--- Provided data ---
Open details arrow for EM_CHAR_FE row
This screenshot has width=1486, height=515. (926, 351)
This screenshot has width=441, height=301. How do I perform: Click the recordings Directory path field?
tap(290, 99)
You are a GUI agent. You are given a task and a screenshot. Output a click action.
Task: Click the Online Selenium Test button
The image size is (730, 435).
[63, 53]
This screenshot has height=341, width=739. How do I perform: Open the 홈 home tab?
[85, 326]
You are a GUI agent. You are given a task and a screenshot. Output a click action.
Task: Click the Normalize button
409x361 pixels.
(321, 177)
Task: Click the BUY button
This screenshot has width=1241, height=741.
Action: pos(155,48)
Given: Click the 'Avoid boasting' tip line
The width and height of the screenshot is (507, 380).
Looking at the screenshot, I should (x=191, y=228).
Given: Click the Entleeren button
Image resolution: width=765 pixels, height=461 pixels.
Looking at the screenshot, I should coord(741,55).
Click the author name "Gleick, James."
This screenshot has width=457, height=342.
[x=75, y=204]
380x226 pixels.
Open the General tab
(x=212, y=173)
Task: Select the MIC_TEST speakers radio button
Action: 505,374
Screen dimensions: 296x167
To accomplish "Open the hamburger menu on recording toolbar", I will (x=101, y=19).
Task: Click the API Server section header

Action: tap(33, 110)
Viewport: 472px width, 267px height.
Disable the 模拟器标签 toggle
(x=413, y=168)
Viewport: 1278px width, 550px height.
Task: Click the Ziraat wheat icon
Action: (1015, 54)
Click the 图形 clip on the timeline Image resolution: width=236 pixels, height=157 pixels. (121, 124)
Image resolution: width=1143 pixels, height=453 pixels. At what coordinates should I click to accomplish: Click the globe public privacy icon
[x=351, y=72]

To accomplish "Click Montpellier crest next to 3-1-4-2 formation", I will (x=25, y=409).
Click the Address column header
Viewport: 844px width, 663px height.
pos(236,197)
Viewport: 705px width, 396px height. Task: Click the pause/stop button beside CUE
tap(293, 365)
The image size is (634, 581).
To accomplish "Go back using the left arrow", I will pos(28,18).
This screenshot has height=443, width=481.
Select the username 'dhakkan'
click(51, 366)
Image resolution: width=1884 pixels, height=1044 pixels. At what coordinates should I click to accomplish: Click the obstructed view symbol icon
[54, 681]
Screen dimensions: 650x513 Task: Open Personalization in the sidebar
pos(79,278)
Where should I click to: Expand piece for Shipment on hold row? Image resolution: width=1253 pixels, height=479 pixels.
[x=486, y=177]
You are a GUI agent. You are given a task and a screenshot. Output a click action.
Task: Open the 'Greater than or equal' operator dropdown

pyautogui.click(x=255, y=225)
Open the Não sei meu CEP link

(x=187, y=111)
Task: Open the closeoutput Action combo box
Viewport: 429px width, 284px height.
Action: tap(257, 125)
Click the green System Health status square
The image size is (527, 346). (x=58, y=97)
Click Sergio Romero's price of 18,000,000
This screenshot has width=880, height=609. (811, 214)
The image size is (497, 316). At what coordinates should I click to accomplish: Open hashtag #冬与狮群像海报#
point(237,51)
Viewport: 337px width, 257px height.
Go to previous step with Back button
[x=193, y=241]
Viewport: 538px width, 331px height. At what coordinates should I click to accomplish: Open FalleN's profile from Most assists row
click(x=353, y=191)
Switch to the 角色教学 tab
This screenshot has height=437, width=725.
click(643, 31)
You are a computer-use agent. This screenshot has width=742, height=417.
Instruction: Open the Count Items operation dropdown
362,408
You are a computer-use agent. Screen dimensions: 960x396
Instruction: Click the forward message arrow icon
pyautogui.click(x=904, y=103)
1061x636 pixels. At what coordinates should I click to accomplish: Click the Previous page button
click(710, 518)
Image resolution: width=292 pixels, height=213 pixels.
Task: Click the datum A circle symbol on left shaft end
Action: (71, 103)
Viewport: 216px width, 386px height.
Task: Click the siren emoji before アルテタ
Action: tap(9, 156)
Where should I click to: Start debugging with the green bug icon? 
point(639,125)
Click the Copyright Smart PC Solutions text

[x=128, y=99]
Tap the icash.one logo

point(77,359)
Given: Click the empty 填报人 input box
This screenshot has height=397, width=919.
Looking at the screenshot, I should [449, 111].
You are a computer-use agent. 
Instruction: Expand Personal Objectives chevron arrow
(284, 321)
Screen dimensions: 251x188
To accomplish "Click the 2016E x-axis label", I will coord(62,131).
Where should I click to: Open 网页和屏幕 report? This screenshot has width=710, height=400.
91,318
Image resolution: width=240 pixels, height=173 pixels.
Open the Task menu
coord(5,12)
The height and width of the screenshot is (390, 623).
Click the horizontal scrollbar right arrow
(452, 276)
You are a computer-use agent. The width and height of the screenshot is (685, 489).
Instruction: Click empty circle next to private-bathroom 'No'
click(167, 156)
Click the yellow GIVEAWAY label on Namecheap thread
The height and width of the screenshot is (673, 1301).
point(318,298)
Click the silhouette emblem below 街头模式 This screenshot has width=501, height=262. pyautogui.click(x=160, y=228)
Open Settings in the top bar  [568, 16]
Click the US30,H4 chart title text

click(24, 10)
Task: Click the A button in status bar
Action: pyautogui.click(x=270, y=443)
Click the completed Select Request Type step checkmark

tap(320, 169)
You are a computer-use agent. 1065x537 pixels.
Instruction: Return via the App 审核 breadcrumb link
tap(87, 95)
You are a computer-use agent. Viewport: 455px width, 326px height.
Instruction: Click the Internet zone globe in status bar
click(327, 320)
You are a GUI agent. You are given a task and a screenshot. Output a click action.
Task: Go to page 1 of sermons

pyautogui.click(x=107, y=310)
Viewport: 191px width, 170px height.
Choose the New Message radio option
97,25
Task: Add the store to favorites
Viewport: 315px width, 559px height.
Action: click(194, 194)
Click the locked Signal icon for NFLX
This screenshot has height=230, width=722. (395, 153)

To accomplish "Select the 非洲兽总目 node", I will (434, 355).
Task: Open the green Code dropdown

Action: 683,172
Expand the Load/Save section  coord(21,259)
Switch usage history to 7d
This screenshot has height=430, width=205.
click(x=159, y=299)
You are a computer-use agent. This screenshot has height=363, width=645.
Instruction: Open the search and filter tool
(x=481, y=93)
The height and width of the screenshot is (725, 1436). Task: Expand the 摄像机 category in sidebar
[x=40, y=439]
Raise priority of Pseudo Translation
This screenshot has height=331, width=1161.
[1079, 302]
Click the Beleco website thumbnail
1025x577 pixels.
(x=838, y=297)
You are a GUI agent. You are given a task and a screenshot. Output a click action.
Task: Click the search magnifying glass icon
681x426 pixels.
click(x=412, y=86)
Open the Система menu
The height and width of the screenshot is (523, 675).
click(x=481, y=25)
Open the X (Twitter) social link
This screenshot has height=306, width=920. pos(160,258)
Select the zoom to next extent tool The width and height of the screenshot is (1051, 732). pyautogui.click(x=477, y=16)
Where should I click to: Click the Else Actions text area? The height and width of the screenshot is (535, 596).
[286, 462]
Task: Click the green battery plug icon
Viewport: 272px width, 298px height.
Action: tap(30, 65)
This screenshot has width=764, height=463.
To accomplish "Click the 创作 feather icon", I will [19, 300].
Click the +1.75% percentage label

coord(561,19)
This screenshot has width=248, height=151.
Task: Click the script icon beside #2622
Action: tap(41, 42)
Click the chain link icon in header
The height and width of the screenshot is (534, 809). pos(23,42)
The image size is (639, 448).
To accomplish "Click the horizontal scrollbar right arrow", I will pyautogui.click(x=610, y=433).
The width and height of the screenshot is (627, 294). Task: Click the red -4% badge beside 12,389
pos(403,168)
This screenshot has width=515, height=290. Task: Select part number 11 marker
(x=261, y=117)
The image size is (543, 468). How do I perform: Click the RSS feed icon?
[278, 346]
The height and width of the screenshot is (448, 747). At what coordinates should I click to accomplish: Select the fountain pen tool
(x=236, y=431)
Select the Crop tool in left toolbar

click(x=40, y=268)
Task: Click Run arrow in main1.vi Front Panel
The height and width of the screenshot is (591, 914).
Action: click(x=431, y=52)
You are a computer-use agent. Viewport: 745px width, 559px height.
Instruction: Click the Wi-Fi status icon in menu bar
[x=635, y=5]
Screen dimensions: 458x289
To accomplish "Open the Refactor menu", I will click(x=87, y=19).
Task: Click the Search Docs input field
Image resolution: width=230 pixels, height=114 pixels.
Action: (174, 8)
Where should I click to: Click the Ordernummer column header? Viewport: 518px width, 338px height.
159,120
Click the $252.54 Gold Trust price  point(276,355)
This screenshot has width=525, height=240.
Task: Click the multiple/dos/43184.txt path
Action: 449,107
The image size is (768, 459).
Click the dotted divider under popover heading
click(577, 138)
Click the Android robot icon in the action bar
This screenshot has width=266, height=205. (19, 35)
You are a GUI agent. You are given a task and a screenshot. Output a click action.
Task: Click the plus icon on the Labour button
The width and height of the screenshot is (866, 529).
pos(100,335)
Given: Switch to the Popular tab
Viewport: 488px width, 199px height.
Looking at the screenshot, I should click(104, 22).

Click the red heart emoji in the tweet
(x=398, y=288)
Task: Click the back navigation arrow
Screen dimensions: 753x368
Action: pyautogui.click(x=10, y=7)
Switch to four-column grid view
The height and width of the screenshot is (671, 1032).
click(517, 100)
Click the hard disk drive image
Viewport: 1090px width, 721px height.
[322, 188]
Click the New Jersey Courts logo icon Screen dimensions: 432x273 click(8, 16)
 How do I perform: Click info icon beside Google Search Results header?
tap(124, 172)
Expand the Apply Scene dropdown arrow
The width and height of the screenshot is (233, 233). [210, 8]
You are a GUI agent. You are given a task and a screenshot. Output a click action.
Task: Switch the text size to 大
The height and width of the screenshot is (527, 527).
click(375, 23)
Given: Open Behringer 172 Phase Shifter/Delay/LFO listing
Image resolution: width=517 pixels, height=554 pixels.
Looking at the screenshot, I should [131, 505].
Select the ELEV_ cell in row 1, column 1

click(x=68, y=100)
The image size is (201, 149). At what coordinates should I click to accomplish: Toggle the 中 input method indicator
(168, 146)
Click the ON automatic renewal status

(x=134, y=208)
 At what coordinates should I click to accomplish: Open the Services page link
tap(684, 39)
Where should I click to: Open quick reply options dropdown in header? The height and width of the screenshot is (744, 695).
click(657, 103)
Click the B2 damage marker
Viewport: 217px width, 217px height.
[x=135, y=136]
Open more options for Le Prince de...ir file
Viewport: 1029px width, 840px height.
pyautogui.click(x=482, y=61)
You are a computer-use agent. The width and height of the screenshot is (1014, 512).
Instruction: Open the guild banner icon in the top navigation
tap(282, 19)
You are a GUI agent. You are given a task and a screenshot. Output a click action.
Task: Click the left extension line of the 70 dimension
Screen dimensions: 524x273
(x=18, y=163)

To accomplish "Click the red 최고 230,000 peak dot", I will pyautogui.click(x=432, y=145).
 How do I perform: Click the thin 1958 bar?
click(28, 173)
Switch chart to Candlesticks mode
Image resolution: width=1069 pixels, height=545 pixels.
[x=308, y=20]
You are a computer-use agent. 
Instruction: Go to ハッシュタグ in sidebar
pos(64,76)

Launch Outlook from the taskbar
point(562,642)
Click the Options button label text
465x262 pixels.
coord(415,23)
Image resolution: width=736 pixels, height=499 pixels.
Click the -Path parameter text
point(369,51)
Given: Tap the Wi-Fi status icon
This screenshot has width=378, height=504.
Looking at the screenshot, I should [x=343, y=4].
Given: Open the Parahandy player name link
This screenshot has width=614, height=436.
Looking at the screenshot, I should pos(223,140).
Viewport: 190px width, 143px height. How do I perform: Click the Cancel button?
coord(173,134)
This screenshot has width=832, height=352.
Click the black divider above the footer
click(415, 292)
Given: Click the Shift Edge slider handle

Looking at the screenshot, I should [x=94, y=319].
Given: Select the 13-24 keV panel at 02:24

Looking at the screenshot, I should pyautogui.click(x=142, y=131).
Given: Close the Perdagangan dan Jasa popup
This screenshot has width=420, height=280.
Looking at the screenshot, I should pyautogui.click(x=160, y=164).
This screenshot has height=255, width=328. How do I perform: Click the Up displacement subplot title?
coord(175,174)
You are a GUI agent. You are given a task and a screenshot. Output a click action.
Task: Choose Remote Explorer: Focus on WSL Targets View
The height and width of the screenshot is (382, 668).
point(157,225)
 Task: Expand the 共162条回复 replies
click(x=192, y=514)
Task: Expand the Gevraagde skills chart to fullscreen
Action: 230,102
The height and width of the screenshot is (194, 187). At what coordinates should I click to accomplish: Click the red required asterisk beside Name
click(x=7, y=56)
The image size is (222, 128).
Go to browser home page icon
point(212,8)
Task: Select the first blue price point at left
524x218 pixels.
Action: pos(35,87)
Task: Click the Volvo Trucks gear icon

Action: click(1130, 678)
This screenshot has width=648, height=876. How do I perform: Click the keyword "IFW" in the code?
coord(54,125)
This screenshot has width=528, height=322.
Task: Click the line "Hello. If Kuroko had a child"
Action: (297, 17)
---
Print exactly the lines of the listing above starting at the line containing "Instruction: Click empty" and ending at the line containing "Open Settings in", both included.

### [Completed exercise]
Instruction: Click empty circle next to private-bathroom 'No'
click(167, 156)
Click the yellow GIVEAWAY label on Namecheap thread
The height and width of the screenshot is (673, 1301).
point(318,298)
Click the silhouette emblem below 街头模式 This screenshot has width=501, height=262. pyautogui.click(x=160, y=228)
Open Settings in the top bar  [568, 16]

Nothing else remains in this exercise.